Psychology cannot be divorced from philosophy and ethic nor from sociology and economics. The fact that I have emphasized in this book the philosophical problems of psychology does not mean that I have come to believe that the socio-economic factors are less important: this one-sided emphasis is due entirely to considerations of presentation, and I hope to publish another volume on social psychology centered around the interaction of psychic and socio-economic factors.
It might seem that the psychoanalyst, who is in the position of observing the tenacity and stubbornness of irrational strivings, would take a pessimistic view with regard to mans ability to govern himself and to free himself from the bondage of irrational passions. I must confess that during my analytic work I have become increasingly impressed by the opposite phenomenon: by the strength of the strivings for happiness and health, which are part of the natural equipment of man. Curing means removing the obstacles which prevent them from becoming effective. Indeed, there is less reason to be puzzled by the fact that there are so many neurotic people than by the phenomenon that most people are relatively healthy in spite of the many adverse influences they are exposed to.

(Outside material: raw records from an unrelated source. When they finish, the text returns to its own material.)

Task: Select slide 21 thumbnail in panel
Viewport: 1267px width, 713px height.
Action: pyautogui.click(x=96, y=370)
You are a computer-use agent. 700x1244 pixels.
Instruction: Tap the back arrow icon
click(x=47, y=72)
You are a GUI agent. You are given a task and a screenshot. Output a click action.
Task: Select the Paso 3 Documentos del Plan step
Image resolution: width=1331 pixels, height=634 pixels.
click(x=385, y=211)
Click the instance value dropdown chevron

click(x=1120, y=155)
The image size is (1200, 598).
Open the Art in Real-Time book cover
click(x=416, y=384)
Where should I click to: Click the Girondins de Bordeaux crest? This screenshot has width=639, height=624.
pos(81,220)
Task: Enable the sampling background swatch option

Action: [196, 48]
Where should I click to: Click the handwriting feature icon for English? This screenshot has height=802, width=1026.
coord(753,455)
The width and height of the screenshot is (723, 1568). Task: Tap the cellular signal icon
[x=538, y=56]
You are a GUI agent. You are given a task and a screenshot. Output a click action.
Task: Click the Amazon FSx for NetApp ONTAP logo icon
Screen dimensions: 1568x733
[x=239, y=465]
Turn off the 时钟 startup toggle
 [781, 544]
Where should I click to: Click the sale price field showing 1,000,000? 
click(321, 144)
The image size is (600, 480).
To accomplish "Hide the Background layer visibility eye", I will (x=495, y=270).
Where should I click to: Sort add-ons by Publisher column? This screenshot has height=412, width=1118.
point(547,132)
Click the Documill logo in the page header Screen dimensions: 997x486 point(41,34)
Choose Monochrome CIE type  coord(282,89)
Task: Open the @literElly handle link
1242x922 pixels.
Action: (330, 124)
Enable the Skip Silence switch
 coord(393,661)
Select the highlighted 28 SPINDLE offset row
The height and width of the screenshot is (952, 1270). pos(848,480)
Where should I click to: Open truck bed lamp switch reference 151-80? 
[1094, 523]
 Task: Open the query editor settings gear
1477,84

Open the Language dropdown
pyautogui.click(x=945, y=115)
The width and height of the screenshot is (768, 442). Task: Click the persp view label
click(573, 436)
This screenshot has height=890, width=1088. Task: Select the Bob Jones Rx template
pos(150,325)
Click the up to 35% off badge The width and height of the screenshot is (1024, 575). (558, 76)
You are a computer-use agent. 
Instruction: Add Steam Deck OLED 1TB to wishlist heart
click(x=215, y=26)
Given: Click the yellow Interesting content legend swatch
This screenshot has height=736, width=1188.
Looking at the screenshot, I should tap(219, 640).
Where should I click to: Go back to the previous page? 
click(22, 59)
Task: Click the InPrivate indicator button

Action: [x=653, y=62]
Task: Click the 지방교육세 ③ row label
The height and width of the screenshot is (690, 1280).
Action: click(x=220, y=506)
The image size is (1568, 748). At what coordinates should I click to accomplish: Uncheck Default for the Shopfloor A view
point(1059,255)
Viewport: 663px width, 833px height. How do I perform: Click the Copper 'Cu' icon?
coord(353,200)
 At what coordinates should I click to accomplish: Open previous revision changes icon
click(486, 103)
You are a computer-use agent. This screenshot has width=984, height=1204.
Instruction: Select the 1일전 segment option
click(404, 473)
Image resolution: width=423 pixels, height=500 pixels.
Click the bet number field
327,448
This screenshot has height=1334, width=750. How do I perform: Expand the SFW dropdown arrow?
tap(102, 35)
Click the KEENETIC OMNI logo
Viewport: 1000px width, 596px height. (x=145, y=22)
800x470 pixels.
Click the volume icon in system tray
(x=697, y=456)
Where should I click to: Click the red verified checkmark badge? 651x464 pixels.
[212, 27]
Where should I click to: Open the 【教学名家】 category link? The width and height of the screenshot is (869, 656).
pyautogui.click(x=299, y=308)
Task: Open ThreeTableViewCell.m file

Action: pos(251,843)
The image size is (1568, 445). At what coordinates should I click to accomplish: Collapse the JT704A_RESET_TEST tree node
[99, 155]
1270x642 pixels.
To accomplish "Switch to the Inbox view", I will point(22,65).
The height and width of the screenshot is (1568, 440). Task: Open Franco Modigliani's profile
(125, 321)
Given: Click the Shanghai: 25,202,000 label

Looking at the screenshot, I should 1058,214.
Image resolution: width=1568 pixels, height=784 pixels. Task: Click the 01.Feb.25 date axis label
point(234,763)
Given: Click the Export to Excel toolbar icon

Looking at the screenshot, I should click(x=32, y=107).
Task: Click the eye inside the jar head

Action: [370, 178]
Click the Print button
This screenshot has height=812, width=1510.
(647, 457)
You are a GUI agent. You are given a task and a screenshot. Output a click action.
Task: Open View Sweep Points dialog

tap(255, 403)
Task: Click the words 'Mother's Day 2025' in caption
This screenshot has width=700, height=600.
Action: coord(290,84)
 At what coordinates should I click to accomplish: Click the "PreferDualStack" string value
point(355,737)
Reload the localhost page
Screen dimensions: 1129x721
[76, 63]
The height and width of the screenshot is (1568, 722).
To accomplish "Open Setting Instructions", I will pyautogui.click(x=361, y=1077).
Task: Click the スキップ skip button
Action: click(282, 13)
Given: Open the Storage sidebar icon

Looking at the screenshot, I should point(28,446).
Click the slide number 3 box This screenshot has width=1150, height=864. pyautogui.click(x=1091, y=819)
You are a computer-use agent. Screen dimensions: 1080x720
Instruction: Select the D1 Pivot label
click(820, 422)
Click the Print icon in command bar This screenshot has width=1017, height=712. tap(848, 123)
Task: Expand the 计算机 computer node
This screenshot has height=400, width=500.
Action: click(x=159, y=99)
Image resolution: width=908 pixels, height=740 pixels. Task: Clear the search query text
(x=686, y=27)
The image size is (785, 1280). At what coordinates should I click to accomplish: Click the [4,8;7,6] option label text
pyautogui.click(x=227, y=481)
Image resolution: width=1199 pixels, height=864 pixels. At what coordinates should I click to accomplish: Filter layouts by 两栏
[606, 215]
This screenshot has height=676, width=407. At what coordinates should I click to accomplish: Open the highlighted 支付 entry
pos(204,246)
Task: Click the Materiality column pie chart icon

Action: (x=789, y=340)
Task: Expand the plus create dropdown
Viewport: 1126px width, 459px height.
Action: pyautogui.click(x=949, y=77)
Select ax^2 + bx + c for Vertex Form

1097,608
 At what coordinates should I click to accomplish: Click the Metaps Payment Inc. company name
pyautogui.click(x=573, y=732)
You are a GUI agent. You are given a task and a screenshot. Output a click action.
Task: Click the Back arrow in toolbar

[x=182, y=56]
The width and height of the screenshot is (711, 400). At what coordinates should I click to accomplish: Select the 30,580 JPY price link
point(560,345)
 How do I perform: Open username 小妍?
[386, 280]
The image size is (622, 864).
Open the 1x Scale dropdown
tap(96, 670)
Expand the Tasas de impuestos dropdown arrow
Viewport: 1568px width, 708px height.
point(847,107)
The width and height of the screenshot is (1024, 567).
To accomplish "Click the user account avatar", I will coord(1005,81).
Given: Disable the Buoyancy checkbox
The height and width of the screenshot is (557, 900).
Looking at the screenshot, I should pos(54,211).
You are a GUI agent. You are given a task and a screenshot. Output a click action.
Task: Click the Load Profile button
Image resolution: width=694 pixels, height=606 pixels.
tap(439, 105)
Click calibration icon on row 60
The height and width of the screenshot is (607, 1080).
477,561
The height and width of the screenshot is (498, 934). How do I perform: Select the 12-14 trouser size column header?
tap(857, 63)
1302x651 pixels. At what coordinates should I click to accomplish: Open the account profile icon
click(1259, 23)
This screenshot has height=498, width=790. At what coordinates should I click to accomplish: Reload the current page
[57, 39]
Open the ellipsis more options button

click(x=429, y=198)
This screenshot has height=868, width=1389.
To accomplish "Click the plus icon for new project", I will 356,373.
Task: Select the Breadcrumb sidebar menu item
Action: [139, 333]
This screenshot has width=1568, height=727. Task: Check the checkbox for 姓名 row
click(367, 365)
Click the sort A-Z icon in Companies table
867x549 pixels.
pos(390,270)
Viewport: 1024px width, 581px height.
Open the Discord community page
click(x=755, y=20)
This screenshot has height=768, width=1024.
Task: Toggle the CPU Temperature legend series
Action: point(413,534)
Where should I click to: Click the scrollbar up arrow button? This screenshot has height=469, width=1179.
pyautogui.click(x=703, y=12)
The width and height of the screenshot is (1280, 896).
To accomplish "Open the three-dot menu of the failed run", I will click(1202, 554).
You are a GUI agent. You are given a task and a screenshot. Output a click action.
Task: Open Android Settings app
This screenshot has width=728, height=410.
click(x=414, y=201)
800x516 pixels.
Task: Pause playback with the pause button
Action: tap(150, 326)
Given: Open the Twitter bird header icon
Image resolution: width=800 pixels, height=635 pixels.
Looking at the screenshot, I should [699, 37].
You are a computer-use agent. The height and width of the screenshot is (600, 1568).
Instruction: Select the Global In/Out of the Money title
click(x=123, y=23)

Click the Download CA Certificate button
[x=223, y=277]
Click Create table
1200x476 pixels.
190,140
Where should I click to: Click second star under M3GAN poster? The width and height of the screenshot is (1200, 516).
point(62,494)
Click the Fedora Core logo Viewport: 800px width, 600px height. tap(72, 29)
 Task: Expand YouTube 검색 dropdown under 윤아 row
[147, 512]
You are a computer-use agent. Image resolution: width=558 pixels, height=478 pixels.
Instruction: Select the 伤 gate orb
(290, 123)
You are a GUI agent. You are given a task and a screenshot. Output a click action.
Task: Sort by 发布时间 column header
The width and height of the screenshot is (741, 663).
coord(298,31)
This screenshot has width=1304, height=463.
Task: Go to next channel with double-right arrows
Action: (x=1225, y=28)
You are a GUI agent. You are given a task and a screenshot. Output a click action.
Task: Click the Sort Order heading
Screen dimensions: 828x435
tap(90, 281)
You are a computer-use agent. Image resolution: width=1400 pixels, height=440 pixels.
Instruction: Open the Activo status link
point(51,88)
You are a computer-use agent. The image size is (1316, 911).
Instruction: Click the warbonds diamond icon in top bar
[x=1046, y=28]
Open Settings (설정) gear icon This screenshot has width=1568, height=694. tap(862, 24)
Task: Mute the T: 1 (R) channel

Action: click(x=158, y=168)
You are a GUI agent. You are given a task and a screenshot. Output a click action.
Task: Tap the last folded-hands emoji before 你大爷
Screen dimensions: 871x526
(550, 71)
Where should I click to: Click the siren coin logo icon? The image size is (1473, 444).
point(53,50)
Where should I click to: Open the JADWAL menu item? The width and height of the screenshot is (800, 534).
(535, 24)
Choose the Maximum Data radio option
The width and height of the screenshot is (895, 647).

One word of warning seems to be indicated. Many people today expect that books on psychology will give them prescriptions on how to attain happiness or peace of mind. This book does not contain any such advice. It is a theoretical attempt to clarify the problem of ethics and psychology; its aim is to make the reader question himself rather than to pacify him.
I cannot adequately express my indebtedness to those friends, colleagues, and students whose stimulation and suggestions helped me in writing the present volume. However, I wish to acknowledge specifically my gratitude to those who have contributed directly to the completion of this volume. Especially Mr. Patrick Mullahys assistance has been invaluable; he and Dr. Alfred Seidemann have made a number of stimulating suggestions and criticisms in connection with the philosophical issues raised in the book. I am very much indebted to Professor David Riesman for many constructive suggestions and to Mr. Donald Slesinger who has improved the readability of the manuscript considerably. Most of all I am indebted to my wife, who helped with the revision of the manuscript and who made many significant suggestions with regard to the organization and the content of the book; particularly the concept of the positive and negative aspects of the nonproductive orientation owes much to her suggestions.